[Pixel coordinate grounding data]
#####
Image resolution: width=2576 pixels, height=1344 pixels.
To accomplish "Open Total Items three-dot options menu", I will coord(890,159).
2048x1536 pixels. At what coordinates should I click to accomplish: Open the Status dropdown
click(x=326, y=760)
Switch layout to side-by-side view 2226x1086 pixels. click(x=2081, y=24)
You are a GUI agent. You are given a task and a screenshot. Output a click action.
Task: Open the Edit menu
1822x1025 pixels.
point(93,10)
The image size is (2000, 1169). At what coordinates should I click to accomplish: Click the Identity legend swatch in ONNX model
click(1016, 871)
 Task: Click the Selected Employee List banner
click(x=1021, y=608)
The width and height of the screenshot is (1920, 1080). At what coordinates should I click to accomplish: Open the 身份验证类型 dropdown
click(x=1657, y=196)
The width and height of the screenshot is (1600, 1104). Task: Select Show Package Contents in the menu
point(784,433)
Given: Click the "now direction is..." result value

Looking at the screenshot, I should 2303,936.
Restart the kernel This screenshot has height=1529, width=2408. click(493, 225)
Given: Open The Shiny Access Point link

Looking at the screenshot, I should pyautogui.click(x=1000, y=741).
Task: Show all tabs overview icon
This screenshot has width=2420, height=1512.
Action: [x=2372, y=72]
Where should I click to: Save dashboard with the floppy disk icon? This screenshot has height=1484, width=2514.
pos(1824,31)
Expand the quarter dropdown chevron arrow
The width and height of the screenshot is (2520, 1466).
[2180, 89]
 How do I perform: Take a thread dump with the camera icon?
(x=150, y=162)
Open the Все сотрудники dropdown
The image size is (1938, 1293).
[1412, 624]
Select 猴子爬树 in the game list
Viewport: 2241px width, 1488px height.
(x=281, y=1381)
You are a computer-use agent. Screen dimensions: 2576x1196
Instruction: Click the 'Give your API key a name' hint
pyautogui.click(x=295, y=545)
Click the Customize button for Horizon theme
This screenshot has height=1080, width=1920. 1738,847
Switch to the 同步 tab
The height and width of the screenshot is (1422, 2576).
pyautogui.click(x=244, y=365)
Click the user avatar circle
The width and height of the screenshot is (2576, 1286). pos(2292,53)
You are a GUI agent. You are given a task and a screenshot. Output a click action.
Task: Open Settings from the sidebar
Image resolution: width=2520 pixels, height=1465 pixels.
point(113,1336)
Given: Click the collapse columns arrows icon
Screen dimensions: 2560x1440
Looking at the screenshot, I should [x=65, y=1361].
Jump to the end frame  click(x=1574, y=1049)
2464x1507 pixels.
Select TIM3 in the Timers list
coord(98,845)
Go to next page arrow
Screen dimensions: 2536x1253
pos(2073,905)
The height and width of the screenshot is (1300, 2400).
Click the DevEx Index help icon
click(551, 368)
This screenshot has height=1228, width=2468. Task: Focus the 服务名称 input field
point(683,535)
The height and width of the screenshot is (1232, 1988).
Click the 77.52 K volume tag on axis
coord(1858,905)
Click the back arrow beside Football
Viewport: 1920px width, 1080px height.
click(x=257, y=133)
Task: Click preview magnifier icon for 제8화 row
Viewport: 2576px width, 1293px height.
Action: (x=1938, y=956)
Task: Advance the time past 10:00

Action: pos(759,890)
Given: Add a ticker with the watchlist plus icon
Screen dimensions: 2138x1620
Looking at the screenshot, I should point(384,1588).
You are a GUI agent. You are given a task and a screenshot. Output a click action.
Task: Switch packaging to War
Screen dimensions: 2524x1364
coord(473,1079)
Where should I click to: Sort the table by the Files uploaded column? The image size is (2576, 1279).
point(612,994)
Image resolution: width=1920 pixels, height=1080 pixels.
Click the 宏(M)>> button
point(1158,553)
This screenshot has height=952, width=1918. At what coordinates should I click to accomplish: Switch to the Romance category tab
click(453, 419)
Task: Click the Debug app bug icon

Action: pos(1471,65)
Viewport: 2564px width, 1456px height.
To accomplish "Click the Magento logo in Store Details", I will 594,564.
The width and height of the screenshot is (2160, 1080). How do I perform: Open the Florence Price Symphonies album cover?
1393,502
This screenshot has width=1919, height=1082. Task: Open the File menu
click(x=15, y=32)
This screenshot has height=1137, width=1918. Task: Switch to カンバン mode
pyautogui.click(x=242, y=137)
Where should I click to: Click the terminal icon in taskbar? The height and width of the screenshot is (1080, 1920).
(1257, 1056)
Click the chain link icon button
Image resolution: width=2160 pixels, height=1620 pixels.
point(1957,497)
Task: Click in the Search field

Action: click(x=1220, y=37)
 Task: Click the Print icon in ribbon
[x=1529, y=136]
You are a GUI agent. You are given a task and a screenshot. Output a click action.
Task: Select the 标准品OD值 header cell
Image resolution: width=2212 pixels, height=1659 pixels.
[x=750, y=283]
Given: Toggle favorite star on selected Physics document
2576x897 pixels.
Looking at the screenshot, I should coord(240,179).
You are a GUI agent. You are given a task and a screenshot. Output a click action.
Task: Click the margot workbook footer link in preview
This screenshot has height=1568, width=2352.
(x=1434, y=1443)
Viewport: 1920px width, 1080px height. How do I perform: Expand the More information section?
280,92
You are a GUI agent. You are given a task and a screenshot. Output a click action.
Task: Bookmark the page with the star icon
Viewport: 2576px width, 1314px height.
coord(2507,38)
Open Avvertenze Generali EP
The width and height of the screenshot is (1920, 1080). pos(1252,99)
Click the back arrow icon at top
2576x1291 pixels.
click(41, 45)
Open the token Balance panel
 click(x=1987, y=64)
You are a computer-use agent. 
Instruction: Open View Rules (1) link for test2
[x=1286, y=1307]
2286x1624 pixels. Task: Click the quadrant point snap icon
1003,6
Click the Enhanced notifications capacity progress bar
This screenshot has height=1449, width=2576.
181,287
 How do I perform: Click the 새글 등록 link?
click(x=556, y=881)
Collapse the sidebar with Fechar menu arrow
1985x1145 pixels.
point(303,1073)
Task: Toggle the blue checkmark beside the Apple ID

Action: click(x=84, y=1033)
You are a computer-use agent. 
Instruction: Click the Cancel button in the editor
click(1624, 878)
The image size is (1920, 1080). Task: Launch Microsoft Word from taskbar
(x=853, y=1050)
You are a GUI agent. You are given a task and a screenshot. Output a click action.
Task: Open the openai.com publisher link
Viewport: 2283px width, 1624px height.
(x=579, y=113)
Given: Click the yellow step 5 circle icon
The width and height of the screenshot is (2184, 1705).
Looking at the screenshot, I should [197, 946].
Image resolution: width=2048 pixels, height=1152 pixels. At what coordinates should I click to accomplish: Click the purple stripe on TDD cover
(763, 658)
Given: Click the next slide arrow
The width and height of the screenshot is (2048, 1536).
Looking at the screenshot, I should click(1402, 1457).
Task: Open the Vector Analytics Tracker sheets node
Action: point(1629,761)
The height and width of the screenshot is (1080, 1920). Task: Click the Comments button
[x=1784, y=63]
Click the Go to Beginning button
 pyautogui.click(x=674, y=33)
#####
* _Exercise requirements_: With nothing added or dropped, reproduce all the data exactly.

* _Task output_:
Image resolution: width=2576 pixels, height=1344 pixels.
To accomplish "Open Total Items three-dot options menu", I will coord(890,159).
2048x1536 pixels. At what coordinates should I click to accomplish: Open the Status dropdown
click(x=326, y=760)
Switch layout to side-by-side view 2226x1086 pixels. click(x=2081, y=24)
You are a GUI agent. You are given a task and a screenshot. Output a click action.
Task: Open the Edit menu
1822x1025 pixels.
point(93,10)
The image size is (2000, 1169). At what coordinates should I click to accomplish: Click the Identity legend swatch in ONNX model
click(1016, 871)
 Task: Click the Selected Employee List banner
click(x=1021, y=608)
The width and height of the screenshot is (1920, 1080). At what coordinates should I click to accomplish: Open the 身份验证类型 dropdown
click(x=1657, y=196)
The width and height of the screenshot is (1600, 1104). Task: Select Show Package Contents in the menu
point(784,433)
Given: Click the "now direction is..." result value

Looking at the screenshot, I should 2303,936.
Restart the kernel This screenshot has height=1529, width=2408. click(493, 225)
Given: Open The Shiny Access Point link

Looking at the screenshot, I should pyautogui.click(x=1000, y=741).
Task: Show all tabs overview icon
This screenshot has width=2420, height=1512.
Action: [x=2372, y=72]
Where should I click to: Save dashboard with the floppy disk icon? This screenshot has height=1484, width=2514.
pos(1824,31)
Expand the quarter dropdown chevron arrow
The width and height of the screenshot is (2520, 1466).
[2180, 89]
 How do I perform: Take a thread dump with the camera icon?
(x=150, y=162)
Open the Все сотрудники dropdown
The image size is (1938, 1293).
[1412, 624]
Select 猴子爬树 in the game list
Viewport: 2241px width, 1488px height.
(x=281, y=1381)
You are a computer-use agent. Screen dimensions: 2576x1196
Instruction: Click the 'Give your API key a name' hint
pyautogui.click(x=295, y=545)
Click the Customize button for Horizon theme
This screenshot has height=1080, width=1920. 1738,847
Switch to the 同步 tab
The height and width of the screenshot is (1422, 2576).
pyautogui.click(x=244, y=365)
Click the user avatar circle
The width and height of the screenshot is (2576, 1286). pos(2292,53)
You are a GUI agent. You are given a task and a screenshot. Output a click action.
Task: Open Settings from the sidebar
Image resolution: width=2520 pixels, height=1465 pixels.
point(113,1336)
Given: Click the collapse columns arrows icon
Screen dimensions: 2560x1440
Looking at the screenshot, I should [x=65, y=1361].
Jump to the end frame  click(x=1574, y=1049)
2464x1507 pixels.
Select TIM3 in the Timers list
coord(98,845)
Go to next page arrow
Screen dimensions: 2536x1253
pos(2073,905)
The height and width of the screenshot is (1300, 2400).
Click the DevEx Index help icon
click(551, 368)
This screenshot has height=1228, width=2468. Task: Focus the 服务名称 input field
point(683,535)
The height and width of the screenshot is (1232, 1988).
Click the 77.52 K volume tag on axis
coord(1858,905)
Click the back arrow beside Football
Viewport: 1920px width, 1080px height.
click(x=257, y=133)
Task: Click preview magnifier icon for 제8화 row
Viewport: 2576px width, 1293px height.
Action: (x=1938, y=956)
Task: Advance the time past 10:00

Action: pos(759,890)
Given: Add a ticker with the watchlist plus icon
Screen dimensions: 2138x1620
Looking at the screenshot, I should point(384,1588).
You are a GUI agent. You are given a task and a screenshot. Output a click action.
Task: Switch packaging to War
Screen dimensions: 2524x1364
coord(473,1079)
Where should I click to: Sort the table by the Files uploaded column? The image size is (2576, 1279).
point(612,994)
Image resolution: width=1920 pixels, height=1080 pixels.
Click the 宏(M)>> button
point(1158,553)
This screenshot has height=952, width=1918. At what coordinates should I click to accomplish: Switch to the Romance category tab
click(453, 419)
Task: Click the Debug app bug icon

Action: pos(1471,65)
Viewport: 2564px width, 1456px height.
To accomplish "Click the Magento logo in Store Details", I will 594,564.
The width and height of the screenshot is (2160, 1080). How do I perform: Open the Florence Price Symphonies album cover?
1393,502
This screenshot has width=1919, height=1082. Task: Open the File menu
click(x=15, y=32)
This screenshot has height=1137, width=1918. Task: Switch to カンバン mode
pyautogui.click(x=242, y=137)
Where should I click to: Click the terminal icon in taskbar? The height and width of the screenshot is (1080, 1920).
(1257, 1056)
Click the chain link icon button
Image resolution: width=2160 pixels, height=1620 pixels.
point(1957,497)
Task: Click in the Search field

Action: click(x=1220, y=37)
 Task: Click the Print icon in ribbon
[x=1529, y=136]
You are a GUI agent. You are given a task and a screenshot. Output a click action.
Task: Select the 标准品OD值 header cell
Image resolution: width=2212 pixels, height=1659 pixels.
[x=750, y=283]
Given: Toggle favorite star on selected Physics document
2576x897 pixels.
Looking at the screenshot, I should coord(240,179).
You are a GUI agent. You are given a task and a screenshot. Output a click action.
Task: Click the margot workbook footer link in preview
This screenshot has height=1568, width=2352.
(x=1434, y=1443)
Viewport: 1920px width, 1080px height. How do I perform: Expand the More information section?
280,92
You are a GUI agent. You are given a task and a screenshot. Output a click action.
Task: Bookmark the page with the star icon
Viewport: 2576px width, 1314px height.
coord(2507,38)
Open Avvertenze Generali EP
The width and height of the screenshot is (1920, 1080). pos(1252,99)
Click the back arrow icon at top
2576x1291 pixels.
click(41, 45)
Open the token Balance panel
 click(x=1987, y=64)
You are a computer-use agent. 
Instruction: Open View Rules (1) link for test2
[x=1286, y=1307]
2286x1624 pixels. Task: Click the quadrant point snap icon
1003,6
Click the Enhanced notifications capacity progress bar
This screenshot has height=1449, width=2576.
181,287
 How do I perform: Click the 새글 등록 link?
click(x=556, y=881)
Collapse the sidebar with Fechar menu arrow
1985x1145 pixels.
point(303,1073)
Task: Toggle the blue checkmark beside the Apple ID

Action: click(x=84, y=1033)
You are a computer-use agent. 
Instruction: Click the Cancel button in the editor
click(1624, 878)
The image size is (1920, 1080). Task: Launch Microsoft Word from taskbar
(x=853, y=1050)
You are a GUI agent. You are given a task and a screenshot. Output a click action.
Task: Open the openai.com publisher link
Viewport: 2283px width, 1624px height.
(x=579, y=113)
Given: Click the yellow step 5 circle icon
The width and height of the screenshot is (2184, 1705).
Looking at the screenshot, I should [197, 946].
Image resolution: width=2048 pixels, height=1152 pixels. At what coordinates should I click to accomplish: Click the purple stripe on TDD cover
(763, 658)
Given: Click the next slide arrow
The width and height of the screenshot is (2048, 1536).
Looking at the screenshot, I should click(1402, 1457).
Task: Open the Vector Analytics Tracker sheets node
Action: point(1629,761)
The height and width of the screenshot is (1080, 1920). Task: Click the Comments button
[x=1784, y=63]
Click the Go to Beginning button
 pyautogui.click(x=674, y=33)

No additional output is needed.